Leopoldseder’s most powerful claim is the ability to connect many subjects now. In complex engineering landscapes, this is a powerhouse skill:

  • Better architecture: Understanding how hardware, FPGA, embedded software, and management processes interact leads to more robust interfaces and decisions.
  • Earlier signals: Connected thinking surfaces inconsistencies sooner—requirements, test strategy, or release planning—saving time and risk.
  • Faster onboarding: New technologies latch onto existing anchors rather than floating unmoored, shrinking the time-to-value.

This capability rarely emerges from a single course or a single project. It grows from countless small learning moments and everyday team interactions—exactly the setting Leopoldseder describes.

Our DevJobs.at takeaways from the session

From “Miriam Leopoldseder, Software Engineer bei Elektrobit,” three takeaways stand out for us:

  1. Breadth is not a distraction; it is the foundation for connected thinking. Even less-loved subjects can contribute crucial building blocks.
  2. Interdisciplinary teams are learning engines. Working alongside hardware, FPGA, embedded, and project management accelerates relevant, context-rich learning.
  3. Use learning platforms deliberately—beyond immediate tasks. The Udemy Enterprise access at Elektrobit, as Leopoldseder notes, exemplifies how organizations enable curiosity. That opportunity turns into impact when developers explore proactively.

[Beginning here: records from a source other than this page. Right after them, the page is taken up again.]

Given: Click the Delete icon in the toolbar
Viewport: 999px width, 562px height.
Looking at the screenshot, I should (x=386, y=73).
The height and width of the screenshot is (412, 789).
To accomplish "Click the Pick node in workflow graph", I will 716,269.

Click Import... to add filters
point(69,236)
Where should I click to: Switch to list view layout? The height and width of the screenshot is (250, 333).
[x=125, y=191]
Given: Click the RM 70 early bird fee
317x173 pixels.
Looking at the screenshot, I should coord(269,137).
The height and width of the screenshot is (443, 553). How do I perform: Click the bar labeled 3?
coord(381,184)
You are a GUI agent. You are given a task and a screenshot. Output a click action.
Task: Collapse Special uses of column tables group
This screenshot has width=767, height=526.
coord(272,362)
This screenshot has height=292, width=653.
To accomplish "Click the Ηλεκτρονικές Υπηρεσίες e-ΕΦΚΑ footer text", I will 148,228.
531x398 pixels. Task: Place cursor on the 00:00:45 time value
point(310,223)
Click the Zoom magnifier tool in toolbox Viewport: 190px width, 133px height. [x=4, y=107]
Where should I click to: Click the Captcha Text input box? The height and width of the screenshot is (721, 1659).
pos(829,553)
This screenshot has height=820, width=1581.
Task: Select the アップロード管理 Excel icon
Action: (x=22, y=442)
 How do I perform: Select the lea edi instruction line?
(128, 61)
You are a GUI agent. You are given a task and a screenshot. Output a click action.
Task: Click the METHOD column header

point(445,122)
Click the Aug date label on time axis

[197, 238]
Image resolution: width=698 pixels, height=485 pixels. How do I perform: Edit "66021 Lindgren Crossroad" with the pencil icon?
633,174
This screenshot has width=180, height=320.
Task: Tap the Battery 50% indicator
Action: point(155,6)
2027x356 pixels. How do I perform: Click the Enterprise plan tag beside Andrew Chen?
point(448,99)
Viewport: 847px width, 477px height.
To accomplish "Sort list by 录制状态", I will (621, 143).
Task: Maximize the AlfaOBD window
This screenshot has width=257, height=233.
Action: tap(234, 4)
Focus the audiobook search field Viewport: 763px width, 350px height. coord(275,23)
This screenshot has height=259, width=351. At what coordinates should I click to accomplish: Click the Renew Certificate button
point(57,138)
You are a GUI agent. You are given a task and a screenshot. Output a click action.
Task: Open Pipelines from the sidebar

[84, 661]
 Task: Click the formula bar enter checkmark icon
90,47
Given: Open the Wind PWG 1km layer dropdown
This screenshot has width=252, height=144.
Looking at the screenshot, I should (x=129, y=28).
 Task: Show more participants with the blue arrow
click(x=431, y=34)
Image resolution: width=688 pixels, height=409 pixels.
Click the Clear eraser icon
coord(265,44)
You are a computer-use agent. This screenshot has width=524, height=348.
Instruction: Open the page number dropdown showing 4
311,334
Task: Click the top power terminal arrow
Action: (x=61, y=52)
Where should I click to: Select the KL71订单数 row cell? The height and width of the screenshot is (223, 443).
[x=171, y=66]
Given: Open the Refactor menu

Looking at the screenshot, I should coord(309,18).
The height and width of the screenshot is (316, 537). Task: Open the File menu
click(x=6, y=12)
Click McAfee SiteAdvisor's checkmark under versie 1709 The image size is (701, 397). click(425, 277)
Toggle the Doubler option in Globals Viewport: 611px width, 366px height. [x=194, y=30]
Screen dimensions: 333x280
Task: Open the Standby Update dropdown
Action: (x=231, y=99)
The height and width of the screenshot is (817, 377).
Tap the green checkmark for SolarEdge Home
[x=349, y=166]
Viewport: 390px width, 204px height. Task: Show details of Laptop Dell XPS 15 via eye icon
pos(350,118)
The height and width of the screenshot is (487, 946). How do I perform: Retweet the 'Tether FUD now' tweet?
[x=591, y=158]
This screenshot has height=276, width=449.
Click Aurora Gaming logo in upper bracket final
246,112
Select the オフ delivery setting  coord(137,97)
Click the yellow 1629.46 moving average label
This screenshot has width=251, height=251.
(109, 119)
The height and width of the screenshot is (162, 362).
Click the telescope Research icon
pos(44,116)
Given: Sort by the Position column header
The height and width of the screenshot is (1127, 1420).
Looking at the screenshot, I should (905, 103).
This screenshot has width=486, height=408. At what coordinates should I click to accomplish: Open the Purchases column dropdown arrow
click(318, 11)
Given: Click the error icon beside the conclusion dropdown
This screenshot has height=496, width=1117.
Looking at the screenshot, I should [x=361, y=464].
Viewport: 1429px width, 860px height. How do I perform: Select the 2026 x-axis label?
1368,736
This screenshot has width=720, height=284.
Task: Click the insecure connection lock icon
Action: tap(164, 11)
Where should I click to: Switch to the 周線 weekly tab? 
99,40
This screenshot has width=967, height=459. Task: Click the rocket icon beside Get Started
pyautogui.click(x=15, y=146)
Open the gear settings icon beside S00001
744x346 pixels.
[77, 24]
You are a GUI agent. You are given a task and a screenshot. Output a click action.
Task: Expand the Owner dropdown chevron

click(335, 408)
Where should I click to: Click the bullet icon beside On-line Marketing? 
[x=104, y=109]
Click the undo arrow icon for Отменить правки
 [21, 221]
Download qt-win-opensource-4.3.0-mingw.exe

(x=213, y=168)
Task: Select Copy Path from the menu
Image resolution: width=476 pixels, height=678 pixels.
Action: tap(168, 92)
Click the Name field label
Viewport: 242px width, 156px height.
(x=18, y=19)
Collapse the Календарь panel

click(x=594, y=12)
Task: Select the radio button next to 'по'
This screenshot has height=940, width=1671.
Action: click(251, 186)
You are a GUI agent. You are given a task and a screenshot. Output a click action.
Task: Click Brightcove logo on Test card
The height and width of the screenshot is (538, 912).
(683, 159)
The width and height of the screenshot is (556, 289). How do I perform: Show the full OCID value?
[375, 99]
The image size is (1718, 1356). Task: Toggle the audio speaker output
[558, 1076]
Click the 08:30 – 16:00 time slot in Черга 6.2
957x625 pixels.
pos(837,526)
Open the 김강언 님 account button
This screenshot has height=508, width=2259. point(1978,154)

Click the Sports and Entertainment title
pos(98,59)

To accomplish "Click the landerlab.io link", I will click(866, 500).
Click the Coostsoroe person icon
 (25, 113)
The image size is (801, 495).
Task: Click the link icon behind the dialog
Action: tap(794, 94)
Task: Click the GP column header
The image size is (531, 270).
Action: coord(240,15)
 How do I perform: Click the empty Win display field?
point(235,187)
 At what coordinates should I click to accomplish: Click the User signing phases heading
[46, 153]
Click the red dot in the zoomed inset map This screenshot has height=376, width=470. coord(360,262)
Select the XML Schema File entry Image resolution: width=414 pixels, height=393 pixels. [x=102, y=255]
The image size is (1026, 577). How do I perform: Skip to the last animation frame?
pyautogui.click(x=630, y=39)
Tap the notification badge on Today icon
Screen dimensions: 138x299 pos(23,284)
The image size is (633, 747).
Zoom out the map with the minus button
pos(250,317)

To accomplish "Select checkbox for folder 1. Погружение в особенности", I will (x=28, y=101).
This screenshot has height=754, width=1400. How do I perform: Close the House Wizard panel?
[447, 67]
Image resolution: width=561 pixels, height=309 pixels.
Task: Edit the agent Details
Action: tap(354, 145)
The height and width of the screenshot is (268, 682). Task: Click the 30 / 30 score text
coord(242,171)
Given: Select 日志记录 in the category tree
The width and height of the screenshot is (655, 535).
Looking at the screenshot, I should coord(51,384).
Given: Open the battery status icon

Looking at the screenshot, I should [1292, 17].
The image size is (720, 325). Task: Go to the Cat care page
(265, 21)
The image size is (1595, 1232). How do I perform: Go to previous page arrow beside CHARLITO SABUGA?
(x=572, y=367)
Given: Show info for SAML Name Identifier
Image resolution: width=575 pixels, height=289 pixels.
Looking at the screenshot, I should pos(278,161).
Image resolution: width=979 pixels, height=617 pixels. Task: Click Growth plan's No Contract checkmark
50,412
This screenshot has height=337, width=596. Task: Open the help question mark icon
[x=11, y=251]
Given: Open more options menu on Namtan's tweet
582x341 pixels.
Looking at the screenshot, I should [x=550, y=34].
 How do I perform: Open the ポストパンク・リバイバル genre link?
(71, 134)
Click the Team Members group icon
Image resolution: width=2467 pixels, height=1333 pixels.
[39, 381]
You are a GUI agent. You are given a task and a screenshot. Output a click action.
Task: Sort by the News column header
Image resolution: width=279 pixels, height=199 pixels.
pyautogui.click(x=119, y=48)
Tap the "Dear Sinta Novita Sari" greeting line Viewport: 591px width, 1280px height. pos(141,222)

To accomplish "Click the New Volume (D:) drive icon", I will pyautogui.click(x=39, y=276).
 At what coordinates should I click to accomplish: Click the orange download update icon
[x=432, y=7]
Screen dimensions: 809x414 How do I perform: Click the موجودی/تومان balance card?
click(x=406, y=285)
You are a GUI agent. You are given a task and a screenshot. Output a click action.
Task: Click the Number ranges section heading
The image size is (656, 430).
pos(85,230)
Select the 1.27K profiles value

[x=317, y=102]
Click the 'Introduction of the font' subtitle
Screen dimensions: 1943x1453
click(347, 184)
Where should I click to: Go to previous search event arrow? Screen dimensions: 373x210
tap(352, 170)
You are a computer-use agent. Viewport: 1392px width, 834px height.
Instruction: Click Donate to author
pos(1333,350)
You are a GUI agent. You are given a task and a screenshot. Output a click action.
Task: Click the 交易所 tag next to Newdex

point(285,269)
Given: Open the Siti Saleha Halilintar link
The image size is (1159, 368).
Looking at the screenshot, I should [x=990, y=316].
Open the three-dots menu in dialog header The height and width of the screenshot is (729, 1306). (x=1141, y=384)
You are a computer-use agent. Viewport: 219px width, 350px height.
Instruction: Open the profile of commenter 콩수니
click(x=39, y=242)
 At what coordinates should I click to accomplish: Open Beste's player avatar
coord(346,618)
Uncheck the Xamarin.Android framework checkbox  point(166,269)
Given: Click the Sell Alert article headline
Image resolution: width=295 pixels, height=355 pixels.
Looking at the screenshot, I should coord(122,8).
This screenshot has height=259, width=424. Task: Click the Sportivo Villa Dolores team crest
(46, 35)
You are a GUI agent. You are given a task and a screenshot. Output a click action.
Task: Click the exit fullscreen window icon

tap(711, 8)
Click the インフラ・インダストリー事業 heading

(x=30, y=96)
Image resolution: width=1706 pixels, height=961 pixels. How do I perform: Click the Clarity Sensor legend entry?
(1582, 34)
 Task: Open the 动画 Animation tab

A practical next-step plan

Translate inspiration into action with a lightweight plan aligned with Leopoldseder’s themes:

  • Book two 30-minute learning slots this week; dedicate one to something relevant and one to something “non-relevant but interesting.”
  • Have a 15-minute chat with someone from a neighboring discipline; ask about their top current challenge and what you can do to smooth the interface.
  • Write three sentences at week’s end: “What did I learn?”, “Where might it help next week?”, “What new question did it raise?” Share it with your team.

Closing thought

The session “Miriam Leopoldseder, Software Engineer bei Elektrobit” is a reminder that engineering excellence is not only about digging deeper into a niche. It is also about linking perspectives—learning from teammates, exploring beyond the immediate to-do list, and squeezing value even from topics you don’t love. That’s how you become the developer Leopoldseder describes: someone who can “connect many different subjects and many different topics together.”

“I learn new things a lot from my colleagues … we are an interdisciplinary team … and … we have a Udemy enterprise access … to get a little bit of an insight into other topics … not using maybe in your daily work.”

Sustained growth starts there: in the everyday, in the team, and in the small learning steps that make the bigger picture possible.